Improving Camouflaged Object Detection with the Uncertainty of
Pseudo-edge Labels
- URL: http://arxiv.org/abs/2110.15606v1
- Date: Fri, 29 Oct 2021 08:15:47 GMT
- Title: Improving Camouflaged Object Detection with the Uncertainty of
Pseudo-edge Labels
- Authors: Nobukatsu Kajiura, Hong Liu, Shin'ichi Satoh
- Abstract summary: This paper focuses on camouflaged object detection (COD), which is a task to detect objects hidden in the background.
We propose a new framework that makes full use of multiple visual cues, i.e., saliency as well as edges, to refine the predicted camouflaged map.
Experiments on various COD datasets demonstrate the effectiveness of our method with superior performance to the existing state-of-the-art methods.

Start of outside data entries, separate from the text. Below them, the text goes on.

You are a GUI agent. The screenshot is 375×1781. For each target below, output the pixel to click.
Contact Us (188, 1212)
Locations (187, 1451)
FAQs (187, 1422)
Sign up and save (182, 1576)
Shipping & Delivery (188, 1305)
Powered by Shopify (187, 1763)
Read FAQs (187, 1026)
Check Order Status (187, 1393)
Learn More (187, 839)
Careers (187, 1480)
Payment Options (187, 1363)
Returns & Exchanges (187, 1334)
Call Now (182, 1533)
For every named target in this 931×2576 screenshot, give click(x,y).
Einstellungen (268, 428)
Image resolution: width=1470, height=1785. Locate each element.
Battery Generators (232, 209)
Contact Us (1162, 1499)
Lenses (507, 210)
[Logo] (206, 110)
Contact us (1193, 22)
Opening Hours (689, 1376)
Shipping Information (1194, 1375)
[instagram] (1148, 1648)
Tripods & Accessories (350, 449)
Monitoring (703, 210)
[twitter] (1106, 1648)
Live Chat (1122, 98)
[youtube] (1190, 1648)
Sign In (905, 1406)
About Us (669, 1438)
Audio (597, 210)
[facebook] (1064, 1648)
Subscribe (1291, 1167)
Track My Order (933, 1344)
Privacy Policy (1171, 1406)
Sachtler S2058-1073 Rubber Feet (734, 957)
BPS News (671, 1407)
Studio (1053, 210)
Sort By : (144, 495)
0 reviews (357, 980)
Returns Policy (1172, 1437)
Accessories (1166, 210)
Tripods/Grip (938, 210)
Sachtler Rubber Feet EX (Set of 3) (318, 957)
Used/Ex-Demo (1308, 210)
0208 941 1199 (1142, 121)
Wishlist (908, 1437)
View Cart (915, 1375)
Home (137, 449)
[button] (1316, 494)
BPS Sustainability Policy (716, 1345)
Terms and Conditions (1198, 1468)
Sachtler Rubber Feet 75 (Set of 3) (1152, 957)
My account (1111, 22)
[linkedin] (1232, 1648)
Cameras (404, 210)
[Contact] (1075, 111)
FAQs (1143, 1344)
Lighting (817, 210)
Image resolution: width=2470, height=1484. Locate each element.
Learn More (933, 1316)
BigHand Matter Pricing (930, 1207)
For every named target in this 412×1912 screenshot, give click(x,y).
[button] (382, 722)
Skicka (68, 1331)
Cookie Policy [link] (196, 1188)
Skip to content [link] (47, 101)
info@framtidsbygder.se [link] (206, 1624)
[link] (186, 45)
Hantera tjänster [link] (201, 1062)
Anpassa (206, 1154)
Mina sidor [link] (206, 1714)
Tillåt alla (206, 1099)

- Score: 43.948627323889774
- License: http://arxiv.org/licenses/nonexclusive-distrib/1.0/
- Abstract: This paper focuses on camouflaged object detection (COD), which is a task to
detect objects hidden in the background. Most of the current COD models aim to
highlight the target object directly while outputting ambiguous camouflaged
boundaries. On the other hand, the performance of the models considering edge
information is not yet satisfactory. To this end, we propose a new framework
that makes full use of multiple visual cues, i.e., saliency as well as edges,
to refine the predicted camouflaged map. This framework consists of three key
components, i.e., a pseudo-edge generator, a pseudo-map generator, and an
uncertainty-aware refinement module. In particular, the pseudo-edge generator
estimates the boundary that outputs the pseudo-edge label, and the conventional
COD method serves as the pseudo-map generator that outputs the pseudo-map
label. Then, we propose an uncertainty-based module to reduce the uncertainty
and noise of such two pseudo labels, which takes both pseudo labels as input
and outputs an edge-accurate camouflaged map. Experiments on various COD
datasets demonstrate the effectiveness of our method with superior performance
to the existing state-of-the-art methods.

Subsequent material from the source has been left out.